__Listed records__:
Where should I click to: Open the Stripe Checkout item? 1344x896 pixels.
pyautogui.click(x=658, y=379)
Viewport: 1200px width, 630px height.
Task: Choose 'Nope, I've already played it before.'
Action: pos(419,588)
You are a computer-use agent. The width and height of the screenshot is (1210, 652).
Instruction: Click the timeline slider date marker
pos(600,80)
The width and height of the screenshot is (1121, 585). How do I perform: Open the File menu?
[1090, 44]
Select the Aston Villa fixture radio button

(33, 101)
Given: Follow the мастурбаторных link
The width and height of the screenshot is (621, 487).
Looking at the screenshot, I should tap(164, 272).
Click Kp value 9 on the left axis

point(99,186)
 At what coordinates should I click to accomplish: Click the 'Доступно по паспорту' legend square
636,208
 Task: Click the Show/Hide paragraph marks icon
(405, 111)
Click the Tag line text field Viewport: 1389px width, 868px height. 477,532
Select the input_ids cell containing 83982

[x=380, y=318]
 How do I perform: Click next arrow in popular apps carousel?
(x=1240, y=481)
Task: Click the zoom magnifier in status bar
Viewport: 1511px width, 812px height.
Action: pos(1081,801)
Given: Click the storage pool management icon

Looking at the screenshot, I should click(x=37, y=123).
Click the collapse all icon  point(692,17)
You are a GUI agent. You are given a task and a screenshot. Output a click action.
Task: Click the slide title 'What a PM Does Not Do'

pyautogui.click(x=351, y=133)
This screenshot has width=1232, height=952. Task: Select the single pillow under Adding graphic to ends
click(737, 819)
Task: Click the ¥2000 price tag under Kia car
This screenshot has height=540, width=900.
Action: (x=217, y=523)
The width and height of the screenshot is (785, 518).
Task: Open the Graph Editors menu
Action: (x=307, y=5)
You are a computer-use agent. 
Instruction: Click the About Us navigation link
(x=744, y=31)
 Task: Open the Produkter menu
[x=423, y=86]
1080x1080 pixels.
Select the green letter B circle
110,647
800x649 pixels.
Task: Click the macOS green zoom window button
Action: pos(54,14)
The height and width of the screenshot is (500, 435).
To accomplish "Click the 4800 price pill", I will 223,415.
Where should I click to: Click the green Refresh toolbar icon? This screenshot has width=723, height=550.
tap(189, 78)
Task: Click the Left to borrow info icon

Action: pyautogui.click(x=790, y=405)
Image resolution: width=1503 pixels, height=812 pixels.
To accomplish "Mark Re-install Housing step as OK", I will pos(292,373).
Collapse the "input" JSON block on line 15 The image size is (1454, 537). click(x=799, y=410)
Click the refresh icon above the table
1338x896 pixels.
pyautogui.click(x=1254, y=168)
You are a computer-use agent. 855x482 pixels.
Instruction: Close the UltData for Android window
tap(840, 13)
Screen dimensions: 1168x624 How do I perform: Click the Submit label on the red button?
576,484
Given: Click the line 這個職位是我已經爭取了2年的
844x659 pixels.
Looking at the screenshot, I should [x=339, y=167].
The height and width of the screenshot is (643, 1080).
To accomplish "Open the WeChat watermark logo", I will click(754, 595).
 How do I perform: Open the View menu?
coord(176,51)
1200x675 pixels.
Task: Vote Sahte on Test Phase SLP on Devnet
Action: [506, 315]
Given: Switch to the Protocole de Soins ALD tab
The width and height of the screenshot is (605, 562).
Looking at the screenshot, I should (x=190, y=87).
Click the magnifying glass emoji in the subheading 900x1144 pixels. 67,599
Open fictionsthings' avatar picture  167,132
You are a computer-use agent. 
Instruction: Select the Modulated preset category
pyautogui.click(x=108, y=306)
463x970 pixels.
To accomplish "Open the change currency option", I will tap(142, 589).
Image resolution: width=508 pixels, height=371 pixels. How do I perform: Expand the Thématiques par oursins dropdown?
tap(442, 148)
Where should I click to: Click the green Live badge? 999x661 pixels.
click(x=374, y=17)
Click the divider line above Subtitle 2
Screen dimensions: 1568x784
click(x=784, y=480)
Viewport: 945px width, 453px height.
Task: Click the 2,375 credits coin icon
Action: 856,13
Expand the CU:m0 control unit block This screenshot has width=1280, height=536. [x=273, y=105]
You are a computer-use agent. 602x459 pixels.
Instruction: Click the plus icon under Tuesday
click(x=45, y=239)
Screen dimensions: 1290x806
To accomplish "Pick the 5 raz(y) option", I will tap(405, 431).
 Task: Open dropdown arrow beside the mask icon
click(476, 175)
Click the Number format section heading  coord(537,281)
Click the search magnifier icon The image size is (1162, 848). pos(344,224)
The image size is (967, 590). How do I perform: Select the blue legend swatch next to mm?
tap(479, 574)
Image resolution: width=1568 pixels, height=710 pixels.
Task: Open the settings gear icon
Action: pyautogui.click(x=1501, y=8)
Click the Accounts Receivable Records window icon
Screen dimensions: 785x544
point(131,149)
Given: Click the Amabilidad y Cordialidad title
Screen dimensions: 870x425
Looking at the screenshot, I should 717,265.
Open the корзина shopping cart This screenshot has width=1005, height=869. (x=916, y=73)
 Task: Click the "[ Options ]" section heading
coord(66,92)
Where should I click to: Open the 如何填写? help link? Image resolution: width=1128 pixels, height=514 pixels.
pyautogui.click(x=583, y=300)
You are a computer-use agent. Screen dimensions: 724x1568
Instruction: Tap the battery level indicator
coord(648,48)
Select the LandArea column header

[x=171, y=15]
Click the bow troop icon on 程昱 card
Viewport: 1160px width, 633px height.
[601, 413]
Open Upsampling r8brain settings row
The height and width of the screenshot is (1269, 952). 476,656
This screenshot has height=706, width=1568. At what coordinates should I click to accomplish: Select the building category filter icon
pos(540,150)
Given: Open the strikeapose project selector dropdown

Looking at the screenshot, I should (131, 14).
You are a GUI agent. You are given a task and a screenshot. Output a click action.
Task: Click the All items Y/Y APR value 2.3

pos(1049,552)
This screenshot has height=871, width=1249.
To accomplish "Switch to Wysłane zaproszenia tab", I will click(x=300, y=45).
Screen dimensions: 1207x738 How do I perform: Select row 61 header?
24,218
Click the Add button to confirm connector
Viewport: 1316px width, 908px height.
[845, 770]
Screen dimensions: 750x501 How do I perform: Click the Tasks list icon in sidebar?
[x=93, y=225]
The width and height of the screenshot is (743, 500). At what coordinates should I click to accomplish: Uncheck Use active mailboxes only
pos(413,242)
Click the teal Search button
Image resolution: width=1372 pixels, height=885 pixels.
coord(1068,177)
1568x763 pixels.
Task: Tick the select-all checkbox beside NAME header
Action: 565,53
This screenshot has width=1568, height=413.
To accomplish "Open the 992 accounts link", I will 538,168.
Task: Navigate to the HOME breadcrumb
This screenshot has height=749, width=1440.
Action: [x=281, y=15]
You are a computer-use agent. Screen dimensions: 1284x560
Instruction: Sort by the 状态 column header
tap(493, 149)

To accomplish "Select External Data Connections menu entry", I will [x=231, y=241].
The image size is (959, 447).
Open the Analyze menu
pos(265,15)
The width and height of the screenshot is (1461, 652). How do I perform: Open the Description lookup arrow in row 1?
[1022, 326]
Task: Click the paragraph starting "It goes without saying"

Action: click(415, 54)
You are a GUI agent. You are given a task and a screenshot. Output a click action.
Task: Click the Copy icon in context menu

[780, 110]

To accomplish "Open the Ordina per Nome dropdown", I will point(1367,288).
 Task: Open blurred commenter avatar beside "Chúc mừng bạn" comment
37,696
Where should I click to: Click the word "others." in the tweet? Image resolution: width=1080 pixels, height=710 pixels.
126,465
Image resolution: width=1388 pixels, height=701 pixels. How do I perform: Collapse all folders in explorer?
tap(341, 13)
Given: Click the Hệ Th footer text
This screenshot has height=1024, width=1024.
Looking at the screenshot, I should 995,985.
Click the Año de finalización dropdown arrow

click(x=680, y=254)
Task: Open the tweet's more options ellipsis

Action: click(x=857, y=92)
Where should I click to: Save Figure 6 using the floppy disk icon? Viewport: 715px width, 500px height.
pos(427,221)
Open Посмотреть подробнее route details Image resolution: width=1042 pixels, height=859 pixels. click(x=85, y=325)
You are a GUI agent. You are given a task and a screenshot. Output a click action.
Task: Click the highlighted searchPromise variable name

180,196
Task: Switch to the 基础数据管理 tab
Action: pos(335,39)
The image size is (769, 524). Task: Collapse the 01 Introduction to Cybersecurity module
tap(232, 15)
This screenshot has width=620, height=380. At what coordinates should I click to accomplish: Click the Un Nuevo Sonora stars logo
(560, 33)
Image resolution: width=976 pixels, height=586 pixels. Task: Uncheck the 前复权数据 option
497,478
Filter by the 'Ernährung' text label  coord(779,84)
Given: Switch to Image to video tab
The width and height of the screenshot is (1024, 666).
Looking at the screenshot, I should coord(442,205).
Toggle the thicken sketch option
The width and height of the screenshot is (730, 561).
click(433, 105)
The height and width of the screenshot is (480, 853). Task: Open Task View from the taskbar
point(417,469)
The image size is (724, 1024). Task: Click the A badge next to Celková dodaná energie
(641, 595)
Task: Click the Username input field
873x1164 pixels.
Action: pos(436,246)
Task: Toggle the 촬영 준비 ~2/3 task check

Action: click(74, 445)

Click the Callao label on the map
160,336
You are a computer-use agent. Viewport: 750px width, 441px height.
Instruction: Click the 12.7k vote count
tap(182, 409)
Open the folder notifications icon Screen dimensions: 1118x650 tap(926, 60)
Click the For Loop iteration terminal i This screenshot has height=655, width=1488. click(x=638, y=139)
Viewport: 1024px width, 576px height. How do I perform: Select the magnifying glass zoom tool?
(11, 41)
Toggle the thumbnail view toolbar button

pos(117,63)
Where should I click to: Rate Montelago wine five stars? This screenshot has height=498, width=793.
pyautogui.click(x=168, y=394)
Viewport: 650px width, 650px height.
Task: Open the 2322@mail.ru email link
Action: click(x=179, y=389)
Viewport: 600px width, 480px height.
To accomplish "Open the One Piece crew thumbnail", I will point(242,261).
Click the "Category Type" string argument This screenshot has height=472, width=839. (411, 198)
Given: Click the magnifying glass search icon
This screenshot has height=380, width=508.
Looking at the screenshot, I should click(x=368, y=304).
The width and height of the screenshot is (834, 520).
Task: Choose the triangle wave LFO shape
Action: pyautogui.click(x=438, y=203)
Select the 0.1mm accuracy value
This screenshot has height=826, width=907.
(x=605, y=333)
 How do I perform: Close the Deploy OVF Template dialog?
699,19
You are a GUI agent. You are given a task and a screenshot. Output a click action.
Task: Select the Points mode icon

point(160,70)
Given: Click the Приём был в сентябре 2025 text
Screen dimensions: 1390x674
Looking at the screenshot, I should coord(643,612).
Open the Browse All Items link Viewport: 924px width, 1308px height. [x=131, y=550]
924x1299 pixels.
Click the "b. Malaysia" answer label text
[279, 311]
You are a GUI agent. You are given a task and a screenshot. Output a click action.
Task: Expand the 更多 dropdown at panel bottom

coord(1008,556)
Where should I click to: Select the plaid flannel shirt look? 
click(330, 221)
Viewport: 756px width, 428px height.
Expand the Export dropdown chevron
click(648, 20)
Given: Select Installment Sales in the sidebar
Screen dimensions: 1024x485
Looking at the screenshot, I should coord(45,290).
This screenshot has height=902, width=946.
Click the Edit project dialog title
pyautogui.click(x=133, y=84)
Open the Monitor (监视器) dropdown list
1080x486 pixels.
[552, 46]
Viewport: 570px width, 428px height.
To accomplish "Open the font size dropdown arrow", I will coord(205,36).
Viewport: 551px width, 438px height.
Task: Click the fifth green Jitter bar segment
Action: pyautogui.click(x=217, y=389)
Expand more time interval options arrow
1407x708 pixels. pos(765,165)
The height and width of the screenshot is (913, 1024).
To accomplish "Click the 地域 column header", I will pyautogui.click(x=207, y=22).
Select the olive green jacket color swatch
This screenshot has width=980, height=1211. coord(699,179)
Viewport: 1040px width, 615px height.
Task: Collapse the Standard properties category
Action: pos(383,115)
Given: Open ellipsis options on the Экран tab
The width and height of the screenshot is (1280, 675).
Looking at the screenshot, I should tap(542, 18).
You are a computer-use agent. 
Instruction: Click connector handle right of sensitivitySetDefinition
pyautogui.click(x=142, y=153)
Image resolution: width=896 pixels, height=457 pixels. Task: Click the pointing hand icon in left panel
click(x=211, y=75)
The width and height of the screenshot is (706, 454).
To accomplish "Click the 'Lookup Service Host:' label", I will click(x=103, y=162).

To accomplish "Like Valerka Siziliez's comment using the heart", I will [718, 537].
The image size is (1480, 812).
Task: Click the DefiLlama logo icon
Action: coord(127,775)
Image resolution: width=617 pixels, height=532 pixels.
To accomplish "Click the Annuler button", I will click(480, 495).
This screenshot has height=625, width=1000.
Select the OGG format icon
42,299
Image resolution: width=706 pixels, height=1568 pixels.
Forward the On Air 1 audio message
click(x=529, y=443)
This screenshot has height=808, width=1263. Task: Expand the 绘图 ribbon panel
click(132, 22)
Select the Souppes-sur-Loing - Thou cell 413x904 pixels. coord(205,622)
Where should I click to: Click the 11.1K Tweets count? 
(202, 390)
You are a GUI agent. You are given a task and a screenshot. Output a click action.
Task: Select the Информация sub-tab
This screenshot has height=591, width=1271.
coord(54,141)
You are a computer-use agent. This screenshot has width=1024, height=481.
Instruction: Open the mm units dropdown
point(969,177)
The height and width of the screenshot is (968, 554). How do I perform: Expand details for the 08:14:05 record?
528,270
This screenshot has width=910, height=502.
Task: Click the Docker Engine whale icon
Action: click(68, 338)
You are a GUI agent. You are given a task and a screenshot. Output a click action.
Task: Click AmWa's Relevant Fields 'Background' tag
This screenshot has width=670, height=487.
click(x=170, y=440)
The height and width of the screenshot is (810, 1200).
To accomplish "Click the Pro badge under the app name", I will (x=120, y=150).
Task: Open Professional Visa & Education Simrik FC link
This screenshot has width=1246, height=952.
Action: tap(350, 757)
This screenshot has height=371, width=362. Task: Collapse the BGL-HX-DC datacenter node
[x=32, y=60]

__What you will do__:
Once you reach the line that holds "This screenshot has width=670, height=487.", print it and every line after it through the end of the records, word for word.

__Completed task__:
This screenshot has width=670, height=487.
click(x=170, y=440)
The height and width of the screenshot is (810, 1200).
To accomplish "Click the Pro badge under the app name", I will (x=120, y=150).
Task: Open Professional Visa & Education Simrik FC link
This screenshot has width=1246, height=952.
Action: tap(350, 757)
This screenshot has height=371, width=362. Task: Collapse the BGL-HX-DC datacenter node
[x=32, y=60]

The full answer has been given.